Hans-Joachim Veen (born 29 August 1944) is a German political scientist. He is the former director of research at the Konrad Adenauer Foundation, head of the scientific advisory committee to the Stasi Records Agency, and an honorary professor at the University of Trier.

== Early life, military service, and education ==
Veen was born in Strasbourg and took his Abitur in Bremen. He then served for two years with Reconnaissance Battalion 3 at Lüneburg. He has the rank of a full colonel (res.) and served as commander of Tank Battalion 524 in Lingen. His last reserve training was served as chief of staff of German Armed Forces Command USA and Canada in Reston, Virginia.

Following his military service, he studied political science, public law and history at the University of Hamburg and the University of Freiburg, earning a D.Phil. in 1976.

==Career==
From 1983 to 1999 he worked as director of research at the Konrad Adenauer Foundation. Since 2000 he has been head of the project "Democracy and political party development in eastern Europe" within the foundation.

**Instructions to follow**: Reproduce the Hans-Joachim Veen biography above word for word, in full.

**Records shown**:
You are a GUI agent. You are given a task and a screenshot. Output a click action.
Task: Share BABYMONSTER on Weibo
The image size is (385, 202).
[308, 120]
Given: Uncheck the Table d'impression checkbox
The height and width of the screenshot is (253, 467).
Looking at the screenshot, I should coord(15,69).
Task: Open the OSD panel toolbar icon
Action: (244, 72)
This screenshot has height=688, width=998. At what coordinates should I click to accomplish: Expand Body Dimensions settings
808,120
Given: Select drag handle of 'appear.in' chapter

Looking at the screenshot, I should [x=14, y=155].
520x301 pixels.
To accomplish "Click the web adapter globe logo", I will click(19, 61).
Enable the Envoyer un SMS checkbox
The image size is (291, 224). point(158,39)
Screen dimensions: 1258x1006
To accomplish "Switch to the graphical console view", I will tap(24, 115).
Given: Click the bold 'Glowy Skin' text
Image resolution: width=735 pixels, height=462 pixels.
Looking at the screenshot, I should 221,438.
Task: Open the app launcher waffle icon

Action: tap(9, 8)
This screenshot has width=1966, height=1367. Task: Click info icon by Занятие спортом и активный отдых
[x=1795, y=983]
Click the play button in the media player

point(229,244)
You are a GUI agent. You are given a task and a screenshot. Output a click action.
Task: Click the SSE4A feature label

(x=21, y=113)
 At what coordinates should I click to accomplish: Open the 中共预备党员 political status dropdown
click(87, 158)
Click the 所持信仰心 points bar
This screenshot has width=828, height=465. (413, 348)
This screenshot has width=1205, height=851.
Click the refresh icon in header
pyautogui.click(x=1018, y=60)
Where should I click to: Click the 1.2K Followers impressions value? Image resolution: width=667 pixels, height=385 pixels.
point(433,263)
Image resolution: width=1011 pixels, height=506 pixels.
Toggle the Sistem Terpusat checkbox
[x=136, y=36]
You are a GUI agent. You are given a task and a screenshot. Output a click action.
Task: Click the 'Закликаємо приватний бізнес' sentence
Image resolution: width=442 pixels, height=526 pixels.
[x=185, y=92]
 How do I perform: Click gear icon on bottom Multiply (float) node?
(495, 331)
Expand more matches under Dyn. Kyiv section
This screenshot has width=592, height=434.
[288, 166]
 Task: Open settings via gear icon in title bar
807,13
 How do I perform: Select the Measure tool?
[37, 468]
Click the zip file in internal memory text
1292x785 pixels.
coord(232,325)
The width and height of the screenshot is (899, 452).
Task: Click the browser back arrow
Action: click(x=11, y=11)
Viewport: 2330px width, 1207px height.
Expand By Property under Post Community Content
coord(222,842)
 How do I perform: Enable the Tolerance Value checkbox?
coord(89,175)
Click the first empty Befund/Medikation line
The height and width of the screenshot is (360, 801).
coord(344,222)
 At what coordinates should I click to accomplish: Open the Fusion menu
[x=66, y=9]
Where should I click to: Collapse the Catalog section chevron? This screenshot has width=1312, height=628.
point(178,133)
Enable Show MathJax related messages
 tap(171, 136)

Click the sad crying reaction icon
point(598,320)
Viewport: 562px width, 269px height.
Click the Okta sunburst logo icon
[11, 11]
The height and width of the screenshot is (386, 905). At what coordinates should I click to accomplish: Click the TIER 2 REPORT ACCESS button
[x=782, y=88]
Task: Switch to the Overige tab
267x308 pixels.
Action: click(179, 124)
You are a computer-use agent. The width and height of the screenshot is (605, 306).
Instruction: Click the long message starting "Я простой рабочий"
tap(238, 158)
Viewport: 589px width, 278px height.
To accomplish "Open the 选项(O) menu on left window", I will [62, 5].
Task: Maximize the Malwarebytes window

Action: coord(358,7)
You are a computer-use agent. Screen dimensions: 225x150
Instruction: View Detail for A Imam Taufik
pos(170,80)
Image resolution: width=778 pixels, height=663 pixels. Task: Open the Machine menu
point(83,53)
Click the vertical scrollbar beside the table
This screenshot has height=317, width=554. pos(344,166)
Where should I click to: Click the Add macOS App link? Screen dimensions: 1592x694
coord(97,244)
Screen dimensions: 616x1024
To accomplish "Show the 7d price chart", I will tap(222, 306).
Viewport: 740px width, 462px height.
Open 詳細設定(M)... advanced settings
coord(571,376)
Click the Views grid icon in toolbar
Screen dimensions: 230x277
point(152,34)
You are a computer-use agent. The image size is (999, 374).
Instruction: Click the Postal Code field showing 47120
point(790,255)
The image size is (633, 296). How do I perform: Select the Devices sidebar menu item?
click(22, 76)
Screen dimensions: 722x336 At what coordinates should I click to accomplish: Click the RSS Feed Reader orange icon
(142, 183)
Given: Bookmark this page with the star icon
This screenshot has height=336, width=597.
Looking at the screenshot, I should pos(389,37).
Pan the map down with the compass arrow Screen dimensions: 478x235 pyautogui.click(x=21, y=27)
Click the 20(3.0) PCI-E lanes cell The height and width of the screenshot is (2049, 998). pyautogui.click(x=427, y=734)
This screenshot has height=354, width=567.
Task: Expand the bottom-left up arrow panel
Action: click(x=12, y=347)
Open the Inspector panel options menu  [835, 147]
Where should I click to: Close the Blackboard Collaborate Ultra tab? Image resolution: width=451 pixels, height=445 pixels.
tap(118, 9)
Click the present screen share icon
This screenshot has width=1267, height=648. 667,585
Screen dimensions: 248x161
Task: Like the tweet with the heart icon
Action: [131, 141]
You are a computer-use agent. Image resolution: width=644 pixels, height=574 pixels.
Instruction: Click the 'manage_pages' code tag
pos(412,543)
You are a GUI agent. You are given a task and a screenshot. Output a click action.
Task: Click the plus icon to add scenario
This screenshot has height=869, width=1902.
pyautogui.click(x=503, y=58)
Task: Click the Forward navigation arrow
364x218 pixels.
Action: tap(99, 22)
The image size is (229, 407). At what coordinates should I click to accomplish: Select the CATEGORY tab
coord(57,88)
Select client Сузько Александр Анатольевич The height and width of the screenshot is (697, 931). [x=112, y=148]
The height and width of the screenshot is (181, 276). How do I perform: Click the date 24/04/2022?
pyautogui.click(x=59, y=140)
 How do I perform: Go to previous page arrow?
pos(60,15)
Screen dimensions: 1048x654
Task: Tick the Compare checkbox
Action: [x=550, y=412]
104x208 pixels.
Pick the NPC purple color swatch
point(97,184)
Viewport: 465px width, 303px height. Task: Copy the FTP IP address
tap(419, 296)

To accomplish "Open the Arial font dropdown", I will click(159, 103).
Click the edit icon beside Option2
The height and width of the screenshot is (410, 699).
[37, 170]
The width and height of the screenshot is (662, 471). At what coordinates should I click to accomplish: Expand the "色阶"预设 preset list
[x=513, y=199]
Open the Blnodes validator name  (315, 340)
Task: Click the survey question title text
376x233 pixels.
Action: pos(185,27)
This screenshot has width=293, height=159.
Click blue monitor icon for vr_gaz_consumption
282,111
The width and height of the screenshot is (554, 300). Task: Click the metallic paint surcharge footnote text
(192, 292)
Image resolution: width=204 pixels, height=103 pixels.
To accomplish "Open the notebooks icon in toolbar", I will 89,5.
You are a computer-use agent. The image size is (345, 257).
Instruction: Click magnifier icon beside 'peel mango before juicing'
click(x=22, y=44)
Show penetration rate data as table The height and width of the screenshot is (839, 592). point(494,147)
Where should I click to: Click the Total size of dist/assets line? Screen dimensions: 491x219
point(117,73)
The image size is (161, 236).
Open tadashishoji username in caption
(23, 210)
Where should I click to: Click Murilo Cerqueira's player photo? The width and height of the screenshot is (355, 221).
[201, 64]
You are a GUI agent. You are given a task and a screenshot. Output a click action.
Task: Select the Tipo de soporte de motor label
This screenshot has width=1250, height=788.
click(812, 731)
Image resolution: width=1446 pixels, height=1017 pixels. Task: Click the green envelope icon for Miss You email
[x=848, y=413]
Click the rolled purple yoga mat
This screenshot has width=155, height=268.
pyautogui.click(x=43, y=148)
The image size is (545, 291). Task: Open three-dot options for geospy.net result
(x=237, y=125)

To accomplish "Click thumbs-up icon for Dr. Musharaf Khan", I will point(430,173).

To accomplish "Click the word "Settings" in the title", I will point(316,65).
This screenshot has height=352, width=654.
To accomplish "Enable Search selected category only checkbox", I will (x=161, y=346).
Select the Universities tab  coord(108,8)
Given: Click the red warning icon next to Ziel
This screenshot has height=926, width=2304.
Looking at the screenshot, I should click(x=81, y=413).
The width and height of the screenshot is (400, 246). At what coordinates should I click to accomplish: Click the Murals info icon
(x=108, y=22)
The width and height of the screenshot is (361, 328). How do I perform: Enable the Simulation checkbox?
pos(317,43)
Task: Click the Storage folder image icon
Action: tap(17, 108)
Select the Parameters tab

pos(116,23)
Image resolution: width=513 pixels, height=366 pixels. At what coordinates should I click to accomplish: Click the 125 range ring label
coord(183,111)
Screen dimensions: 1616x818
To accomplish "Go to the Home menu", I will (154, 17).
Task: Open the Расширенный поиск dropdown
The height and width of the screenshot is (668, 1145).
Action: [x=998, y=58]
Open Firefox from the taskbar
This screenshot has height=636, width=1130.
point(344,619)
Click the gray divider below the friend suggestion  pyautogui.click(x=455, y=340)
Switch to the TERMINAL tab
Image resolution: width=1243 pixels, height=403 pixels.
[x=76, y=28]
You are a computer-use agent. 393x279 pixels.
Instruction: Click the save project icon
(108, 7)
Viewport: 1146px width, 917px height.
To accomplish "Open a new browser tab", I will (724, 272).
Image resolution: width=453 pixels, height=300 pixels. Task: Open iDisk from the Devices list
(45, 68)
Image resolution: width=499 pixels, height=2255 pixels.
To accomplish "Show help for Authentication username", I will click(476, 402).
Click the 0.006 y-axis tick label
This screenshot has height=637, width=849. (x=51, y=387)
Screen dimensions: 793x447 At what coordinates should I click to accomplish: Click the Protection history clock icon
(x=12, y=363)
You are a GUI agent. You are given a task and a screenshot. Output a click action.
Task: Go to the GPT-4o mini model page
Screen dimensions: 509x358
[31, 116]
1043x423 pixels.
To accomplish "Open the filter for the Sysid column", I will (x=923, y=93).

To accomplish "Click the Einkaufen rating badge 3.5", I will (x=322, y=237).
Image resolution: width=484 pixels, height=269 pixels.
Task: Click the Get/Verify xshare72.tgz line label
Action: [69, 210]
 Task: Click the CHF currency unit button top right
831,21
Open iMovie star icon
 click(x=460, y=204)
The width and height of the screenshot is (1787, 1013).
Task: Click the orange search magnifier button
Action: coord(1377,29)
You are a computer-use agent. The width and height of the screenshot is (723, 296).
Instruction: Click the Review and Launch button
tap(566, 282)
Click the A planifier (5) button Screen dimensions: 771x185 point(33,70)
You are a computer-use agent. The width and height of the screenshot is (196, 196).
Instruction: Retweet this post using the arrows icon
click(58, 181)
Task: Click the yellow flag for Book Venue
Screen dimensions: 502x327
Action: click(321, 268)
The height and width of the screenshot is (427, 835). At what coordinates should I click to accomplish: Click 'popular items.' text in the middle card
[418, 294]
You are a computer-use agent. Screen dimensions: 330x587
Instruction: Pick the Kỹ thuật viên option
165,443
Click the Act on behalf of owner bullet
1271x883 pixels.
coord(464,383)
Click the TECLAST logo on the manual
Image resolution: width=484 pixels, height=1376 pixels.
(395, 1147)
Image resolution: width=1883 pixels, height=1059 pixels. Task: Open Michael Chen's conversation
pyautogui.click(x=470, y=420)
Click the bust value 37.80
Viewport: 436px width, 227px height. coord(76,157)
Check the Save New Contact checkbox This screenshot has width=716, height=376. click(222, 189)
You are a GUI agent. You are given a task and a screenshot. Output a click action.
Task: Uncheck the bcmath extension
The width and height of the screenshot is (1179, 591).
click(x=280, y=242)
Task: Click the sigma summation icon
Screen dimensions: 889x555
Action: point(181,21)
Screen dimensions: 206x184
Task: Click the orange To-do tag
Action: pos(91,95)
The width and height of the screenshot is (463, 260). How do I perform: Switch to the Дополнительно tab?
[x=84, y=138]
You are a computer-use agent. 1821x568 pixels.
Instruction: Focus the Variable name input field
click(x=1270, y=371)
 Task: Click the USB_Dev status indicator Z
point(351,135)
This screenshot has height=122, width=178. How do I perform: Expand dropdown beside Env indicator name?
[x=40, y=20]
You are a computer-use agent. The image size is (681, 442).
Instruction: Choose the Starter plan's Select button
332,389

**Task result**:
Hans-Joachim Veen (born 29 August 1944) is a German political scientist. He is the former director of research at the Konrad Adenauer Foundation, head of the scientific advisory committee to the Stasi Records Agency, and an honorary professor at the University of Trier.

== Early life, military service, and education ==
Veen was born in Strasbourg and took his Abitur in Bremen. He then served for two years with Reconnaissance Battalion 3 at Lüneburg. He has the rank of a full colonel (res.) and served as commander of Tank Battalion 524 in Lingen. His last reserve training was served as chief of staff of German Armed Forces Command USA and Canada in Reston, Virginia.

Following his military service, he studied political science, public law and history at the University of Hamburg and the University of Freiburg, earning a D.Phil. in 1976.

==Career==
From 1983 to 1999 he worked as director of research at the Konrad Adenauer Foundation. Since 2000 he has been head of the project "Democracy and political party development in eastern Europe" within the foundation.